→ Material shown
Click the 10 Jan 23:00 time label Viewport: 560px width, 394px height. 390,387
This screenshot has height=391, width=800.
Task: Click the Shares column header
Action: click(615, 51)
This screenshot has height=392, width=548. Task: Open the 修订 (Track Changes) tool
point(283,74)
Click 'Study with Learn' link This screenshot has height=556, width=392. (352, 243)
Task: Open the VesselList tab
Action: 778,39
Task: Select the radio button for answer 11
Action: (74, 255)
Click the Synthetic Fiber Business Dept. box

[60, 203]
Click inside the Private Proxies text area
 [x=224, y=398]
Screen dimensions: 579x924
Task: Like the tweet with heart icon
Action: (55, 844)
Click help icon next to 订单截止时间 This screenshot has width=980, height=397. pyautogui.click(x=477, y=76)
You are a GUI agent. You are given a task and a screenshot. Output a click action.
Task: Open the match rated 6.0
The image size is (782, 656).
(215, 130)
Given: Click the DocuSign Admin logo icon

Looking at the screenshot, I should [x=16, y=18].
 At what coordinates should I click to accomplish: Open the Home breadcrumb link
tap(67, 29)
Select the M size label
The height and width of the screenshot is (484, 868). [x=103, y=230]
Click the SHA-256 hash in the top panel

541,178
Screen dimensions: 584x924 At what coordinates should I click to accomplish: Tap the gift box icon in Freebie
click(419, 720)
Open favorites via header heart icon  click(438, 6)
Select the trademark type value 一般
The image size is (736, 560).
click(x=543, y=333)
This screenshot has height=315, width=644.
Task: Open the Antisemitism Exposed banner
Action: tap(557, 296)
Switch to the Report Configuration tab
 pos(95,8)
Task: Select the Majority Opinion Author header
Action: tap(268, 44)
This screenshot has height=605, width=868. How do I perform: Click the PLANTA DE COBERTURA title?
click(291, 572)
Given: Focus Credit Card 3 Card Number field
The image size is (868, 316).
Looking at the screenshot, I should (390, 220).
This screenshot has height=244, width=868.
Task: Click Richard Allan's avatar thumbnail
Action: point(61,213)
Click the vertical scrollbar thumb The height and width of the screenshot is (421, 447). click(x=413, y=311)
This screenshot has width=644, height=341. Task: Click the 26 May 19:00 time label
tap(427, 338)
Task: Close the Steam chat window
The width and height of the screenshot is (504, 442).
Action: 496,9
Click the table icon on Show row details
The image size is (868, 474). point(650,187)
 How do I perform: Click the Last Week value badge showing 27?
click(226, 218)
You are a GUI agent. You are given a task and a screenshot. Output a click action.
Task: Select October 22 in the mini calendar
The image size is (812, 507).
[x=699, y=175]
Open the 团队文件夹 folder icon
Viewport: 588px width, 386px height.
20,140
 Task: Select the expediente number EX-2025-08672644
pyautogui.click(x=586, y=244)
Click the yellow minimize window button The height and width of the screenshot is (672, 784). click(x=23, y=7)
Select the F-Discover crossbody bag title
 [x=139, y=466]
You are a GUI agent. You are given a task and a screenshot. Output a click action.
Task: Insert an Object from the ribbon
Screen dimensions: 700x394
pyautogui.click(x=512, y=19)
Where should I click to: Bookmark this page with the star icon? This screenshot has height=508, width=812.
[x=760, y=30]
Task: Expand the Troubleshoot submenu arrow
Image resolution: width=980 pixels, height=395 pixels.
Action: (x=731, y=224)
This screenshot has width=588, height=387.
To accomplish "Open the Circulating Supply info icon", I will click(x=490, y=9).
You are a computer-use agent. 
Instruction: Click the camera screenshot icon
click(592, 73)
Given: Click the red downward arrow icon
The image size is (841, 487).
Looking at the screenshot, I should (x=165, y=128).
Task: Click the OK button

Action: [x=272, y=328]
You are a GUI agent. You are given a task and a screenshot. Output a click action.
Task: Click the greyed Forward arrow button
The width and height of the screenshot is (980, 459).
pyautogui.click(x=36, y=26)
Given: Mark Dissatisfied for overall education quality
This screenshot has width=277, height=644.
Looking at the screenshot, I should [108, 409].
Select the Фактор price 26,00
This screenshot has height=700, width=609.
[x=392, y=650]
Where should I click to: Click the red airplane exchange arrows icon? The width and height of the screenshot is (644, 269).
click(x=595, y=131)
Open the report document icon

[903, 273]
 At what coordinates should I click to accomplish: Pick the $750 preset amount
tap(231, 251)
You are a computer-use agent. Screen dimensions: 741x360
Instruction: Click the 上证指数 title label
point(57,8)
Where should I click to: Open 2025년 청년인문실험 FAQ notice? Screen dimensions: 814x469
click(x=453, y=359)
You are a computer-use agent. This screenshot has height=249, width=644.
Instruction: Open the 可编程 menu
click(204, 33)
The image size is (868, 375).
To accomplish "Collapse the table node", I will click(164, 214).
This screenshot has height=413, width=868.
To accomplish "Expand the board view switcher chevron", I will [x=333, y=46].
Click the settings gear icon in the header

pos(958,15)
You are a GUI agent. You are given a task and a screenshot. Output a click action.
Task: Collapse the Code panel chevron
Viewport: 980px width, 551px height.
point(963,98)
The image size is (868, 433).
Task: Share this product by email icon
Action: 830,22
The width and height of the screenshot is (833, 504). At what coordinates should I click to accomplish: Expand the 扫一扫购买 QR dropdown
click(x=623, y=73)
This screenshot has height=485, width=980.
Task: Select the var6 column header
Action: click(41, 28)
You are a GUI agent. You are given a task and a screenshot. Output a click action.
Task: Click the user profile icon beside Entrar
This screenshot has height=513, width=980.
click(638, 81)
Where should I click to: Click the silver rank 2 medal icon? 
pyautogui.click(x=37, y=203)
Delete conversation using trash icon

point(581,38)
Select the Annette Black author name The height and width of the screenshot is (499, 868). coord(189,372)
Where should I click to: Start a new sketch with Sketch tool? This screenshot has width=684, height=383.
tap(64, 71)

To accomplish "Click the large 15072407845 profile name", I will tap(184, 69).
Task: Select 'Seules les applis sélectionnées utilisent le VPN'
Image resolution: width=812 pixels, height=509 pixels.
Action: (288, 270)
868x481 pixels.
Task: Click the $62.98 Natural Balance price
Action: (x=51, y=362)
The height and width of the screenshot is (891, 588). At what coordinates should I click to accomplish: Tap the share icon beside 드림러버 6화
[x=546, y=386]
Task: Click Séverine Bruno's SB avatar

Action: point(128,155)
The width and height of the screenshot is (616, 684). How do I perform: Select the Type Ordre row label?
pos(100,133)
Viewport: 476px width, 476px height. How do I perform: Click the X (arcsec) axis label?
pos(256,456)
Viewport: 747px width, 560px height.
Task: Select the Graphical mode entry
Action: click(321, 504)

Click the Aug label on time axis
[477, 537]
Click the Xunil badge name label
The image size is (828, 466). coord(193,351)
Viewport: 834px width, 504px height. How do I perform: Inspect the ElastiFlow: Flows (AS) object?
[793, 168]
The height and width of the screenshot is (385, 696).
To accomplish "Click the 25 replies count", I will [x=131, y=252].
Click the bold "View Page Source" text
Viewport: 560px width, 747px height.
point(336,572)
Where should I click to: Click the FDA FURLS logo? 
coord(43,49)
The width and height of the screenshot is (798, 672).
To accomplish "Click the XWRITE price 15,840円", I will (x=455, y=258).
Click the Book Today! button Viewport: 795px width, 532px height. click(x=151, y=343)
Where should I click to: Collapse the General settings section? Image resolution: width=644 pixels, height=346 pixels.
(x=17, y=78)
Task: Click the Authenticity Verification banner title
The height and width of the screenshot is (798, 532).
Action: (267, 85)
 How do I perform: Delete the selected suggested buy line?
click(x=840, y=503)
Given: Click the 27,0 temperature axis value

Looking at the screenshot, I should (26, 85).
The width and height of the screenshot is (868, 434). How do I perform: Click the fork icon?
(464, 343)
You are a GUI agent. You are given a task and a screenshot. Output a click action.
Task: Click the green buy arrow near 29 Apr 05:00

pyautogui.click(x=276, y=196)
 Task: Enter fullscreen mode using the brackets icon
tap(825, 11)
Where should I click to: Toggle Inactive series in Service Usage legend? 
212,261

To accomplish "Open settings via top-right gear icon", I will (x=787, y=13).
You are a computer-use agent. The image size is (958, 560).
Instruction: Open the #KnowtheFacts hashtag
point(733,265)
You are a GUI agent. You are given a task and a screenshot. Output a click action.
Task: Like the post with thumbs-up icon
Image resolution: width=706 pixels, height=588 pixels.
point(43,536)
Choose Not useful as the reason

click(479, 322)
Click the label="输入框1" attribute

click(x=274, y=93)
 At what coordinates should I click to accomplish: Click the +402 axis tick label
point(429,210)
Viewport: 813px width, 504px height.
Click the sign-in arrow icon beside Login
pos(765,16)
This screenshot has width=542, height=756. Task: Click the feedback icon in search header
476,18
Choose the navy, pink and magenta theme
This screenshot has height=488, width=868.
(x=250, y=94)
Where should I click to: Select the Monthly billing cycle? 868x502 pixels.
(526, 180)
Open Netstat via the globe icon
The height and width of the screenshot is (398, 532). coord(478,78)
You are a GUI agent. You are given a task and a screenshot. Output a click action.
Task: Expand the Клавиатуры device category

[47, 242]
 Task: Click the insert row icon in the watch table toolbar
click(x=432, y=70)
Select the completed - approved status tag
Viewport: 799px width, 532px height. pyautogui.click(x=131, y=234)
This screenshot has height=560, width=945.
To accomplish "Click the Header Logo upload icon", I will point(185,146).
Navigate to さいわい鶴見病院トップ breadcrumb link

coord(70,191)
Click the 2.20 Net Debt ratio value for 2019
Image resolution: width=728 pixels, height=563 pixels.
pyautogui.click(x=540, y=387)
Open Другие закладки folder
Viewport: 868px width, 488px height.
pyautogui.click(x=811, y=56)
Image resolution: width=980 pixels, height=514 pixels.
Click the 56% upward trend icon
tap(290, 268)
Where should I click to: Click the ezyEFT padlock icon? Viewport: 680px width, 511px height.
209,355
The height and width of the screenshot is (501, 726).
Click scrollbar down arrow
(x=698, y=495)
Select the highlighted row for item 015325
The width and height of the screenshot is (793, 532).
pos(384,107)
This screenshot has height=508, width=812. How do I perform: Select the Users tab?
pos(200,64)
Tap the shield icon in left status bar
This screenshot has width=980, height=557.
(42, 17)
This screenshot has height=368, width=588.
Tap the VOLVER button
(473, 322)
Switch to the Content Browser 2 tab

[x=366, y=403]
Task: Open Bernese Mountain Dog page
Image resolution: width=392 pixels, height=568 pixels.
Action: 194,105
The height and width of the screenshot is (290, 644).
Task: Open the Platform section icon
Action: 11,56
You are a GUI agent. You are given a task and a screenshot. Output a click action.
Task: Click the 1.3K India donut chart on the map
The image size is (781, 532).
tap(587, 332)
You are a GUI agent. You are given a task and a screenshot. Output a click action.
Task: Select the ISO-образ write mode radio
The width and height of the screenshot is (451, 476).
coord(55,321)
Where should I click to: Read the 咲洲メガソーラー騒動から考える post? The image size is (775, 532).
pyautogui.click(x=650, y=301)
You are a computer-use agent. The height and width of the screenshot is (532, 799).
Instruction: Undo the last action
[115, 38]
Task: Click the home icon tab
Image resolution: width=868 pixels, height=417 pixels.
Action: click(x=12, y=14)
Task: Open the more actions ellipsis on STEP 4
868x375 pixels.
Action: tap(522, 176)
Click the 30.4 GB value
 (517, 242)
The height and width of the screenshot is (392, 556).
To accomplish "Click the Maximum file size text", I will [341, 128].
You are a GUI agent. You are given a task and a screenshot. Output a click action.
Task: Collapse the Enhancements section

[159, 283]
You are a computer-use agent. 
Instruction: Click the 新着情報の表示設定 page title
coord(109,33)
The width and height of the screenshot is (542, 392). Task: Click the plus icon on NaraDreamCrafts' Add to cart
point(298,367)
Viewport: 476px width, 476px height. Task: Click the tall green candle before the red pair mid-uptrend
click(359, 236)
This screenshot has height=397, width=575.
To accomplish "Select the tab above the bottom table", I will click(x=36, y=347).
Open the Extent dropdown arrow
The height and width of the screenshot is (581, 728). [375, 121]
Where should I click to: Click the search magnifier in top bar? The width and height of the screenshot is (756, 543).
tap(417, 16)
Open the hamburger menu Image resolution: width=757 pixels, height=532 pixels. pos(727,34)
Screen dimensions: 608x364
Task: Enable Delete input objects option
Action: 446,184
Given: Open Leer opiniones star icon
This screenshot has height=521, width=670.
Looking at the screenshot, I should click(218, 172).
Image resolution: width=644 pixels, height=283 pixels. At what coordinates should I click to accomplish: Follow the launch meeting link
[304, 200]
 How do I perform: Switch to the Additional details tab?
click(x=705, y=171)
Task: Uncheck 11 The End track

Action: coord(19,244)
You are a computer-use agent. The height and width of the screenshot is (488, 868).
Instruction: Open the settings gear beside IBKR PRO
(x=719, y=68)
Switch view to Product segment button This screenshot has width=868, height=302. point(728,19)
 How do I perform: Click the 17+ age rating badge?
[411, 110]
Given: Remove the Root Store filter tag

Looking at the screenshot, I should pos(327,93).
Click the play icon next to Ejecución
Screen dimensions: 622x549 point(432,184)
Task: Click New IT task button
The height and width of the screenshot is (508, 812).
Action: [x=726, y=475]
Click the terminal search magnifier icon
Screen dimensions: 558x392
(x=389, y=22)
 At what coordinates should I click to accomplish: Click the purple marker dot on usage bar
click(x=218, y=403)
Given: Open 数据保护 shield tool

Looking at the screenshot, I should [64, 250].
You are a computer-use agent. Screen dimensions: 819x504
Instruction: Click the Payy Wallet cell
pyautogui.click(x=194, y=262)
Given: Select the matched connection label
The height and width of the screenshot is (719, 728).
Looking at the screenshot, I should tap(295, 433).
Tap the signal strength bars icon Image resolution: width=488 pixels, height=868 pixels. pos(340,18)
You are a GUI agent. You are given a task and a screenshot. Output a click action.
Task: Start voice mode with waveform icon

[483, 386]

→ Goal of the exercise
From the records above, reproduce exactly the lines from the one with "This screenshot has width=588, height=387." to the one with "Given: Click the red downward arrow icon", both included, and no others.

→ Finished exercise
This screenshot has width=588, height=387.
To accomplish "Open the Circulating Supply info icon", I will click(x=490, y=9).
You are a computer-use agent. 
Instruction: Click the camera screenshot icon
click(592, 73)
Given: Click the red downward arrow icon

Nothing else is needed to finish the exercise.